The unit will operate with more than 20 attorneys, investigators and paralegals. They are supposed to coordinate their efforts with the Virginia Department of Elections.
Attorney General Jason Miyares said while announcing the new unit that it would help “to ensure uniformity and legality in application of election laws.”
It appears to be an outgrowth of allegations by former President Donald Trump that voter fraud during the 2020 presidential election led to his defeat. Trump’s assertions prompted a nationwide election reform movement.
In Virginia, state lawmakers introduced a reform proposal that would have required voters to show photo identification before they could cast a ballot. Senate Democrats blocked the bill earlier this year.
Virginia’s normal procedure for checking integrity of the votes consists of risk-limiting audits after elections. State election officials said after the 2020 presidential election audit they were more than 99% certain of Joe Biden’s victory.
Miyares, a Republican, is showing he does not want to take any chances.
“I pledged during the 2021 campaign to work to increase transparency and strengthen confidence in our state elections. It should be easy to vote, and hard to cheat,” Miyares said in a statement.
“The Election Integrity Unit will work to help to restore confidence in our democratic process in the Commonwealth.”
He announced the new unit within his office days after the indictment of Michele White, Prince William County, Virginia’s former registrar of voters. She was indicted on felony and misdemeanor counts related to corruption in office but neither Miyares or White have commented on the details.
Virginia Democrats criticized the Election Integrity Unit, saying it would be pursuing claims of illegality that rarely exist.

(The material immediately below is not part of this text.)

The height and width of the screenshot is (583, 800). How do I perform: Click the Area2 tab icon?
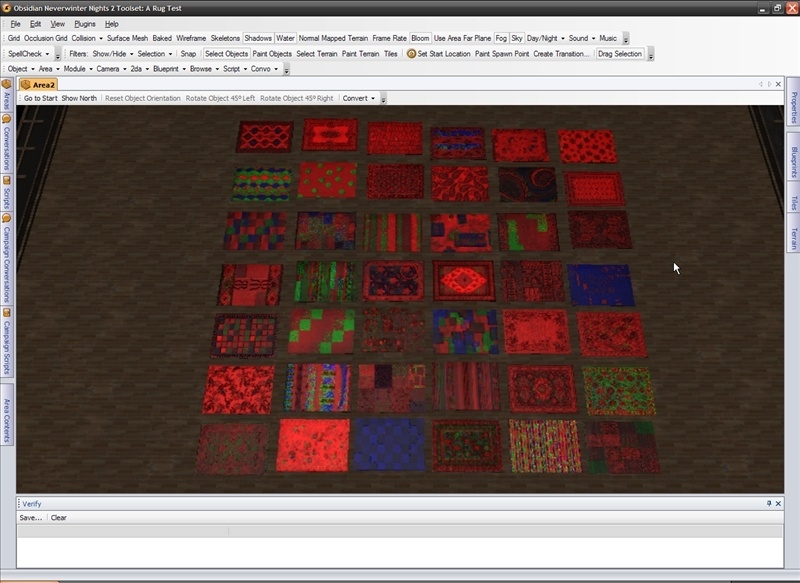(26, 85)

Additional complaints came from the Virginia chapter of the NAACP, which said Miyares should disband the Election Integrity Unit and instead try to remove any obstacles to the right to vote.
“Many studies have shown that voter fraud is virtually nonexistent in the Commonwealth of Virginia and the Washington Post conducted a study that determined that only 31 out of 1 billion votes cast in the United States between 2000 and 2014 were alleged to be potentially fraudulent,” Virginia NAACP President Robert N. Barnette, Jr. said in a statement.
“The attorney general should focus on ensuring all eligible Virginians have the right to vote and that all eligible Virginians can vote without threat of intimidation.